Lilli Muller

Getting people engaged in the artmaking process offers them a different awareness while mirroring their own life experiences. As I have witnessed over the years, it is no longer simply about the artwork itself, but the personal impact it has on each individual, and any further change it may cause. This inspires me to continue making art for the people, with the people, and about the people.
My inspirations are drawn from the colors of life, human experiences, and the puzzle pieces of emotional states of mind, weaving like a red thread through layering visuals, hidden messages and symbols, assuming obvious perceptions and surprise reveals. 
After years of exploring the dynamics of the human condition, illustrating and deconstructing the human body, examining motives and emotions, through the ever-present idiomatic filter of the human body, my art continues to evolve. My casting sessions are mostly done in public settings, exploring my own involvement as a public act of intimacy, acceptance, communion, ritual, and sensuality. It is a continuous attempt to reformulate our human condition, mirroring our current situations and the essence of particular moments in time.

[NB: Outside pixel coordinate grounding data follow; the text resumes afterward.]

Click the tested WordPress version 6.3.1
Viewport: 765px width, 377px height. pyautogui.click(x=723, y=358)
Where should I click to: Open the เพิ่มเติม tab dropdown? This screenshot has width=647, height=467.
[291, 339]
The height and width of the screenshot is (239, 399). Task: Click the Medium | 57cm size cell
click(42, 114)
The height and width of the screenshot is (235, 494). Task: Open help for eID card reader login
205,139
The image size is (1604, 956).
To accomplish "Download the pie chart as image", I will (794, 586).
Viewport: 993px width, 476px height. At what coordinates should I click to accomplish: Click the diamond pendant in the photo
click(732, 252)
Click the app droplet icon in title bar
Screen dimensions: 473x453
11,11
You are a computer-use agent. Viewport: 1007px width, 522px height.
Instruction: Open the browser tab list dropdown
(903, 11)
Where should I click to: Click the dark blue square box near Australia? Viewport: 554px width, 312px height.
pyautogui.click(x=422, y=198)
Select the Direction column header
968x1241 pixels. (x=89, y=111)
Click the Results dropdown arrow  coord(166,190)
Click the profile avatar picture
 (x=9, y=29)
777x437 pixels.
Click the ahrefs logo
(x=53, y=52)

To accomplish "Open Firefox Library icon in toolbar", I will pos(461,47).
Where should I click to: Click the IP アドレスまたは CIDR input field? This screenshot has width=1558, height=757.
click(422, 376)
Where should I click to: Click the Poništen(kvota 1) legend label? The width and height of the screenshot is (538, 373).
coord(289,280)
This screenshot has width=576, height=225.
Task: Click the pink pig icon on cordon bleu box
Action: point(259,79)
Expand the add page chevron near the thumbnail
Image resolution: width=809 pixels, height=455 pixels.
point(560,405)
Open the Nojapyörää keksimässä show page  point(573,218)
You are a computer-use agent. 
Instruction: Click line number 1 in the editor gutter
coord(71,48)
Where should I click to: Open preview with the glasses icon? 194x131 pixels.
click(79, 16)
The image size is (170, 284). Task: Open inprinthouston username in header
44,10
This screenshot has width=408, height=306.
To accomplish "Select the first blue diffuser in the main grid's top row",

Drawing on the artistic disciplines of the past, my European heritage and the history-laden environment I grew up in, I have come full-circle in appreciating the “old school” traditional art making. Now I am combining it with the fresh eye of today, while also addressing the past and future, focusing on universal issues, and translating them into today’s language. Through my ongoing internationally exhibited works, “The Mandala Project Series,” I am continuing to follow my own personal goal to create an ever-morphing body of work that changes over time and yet maintains constant validity.
My current work focuses on new labor-intensive, multi-media, interactive performance projects both locally and internationally that address global issues and the state of humanity worldwide. One upcoming project will address the plight of thousands of unknown migrants who have perished in the desert while crossing the border from Mexico to the U.S.. Their unclaimed bodies and bones are literally left in the dust, most of them never to be found, or buried in mass graves of unidentified men, women and children, as my installation of white plaster body parts will symbolize. It is about the loss of their identity,  and through this installation, the attempt to give it back, with respect and acknowledgment of their life, home, culture, and tradition, no matter what their origin. Other pending international projects are: The Mandala Project: Ground Zero, The Mandala Project Berlin: 14 days Along the Berlin Wall, and The Bridge to Selma. I am also planning multiple projects destined for Europe and the Middle East, that will impact the audience by engaging them in dialog, and affecting change in communities, one piece of art and one person at a time. These complex, multi-media exhibits include sound, projection, and video interaction with performance art.  My other studio works include drawing, painting, mixed media sculpture, video performance and conceptual installations.
Look when you don’t want to see.
Listen when you don’t want to hear.
Speak out loud what you don’t want to say,
Walk from the outside in, to discover the inside, outside.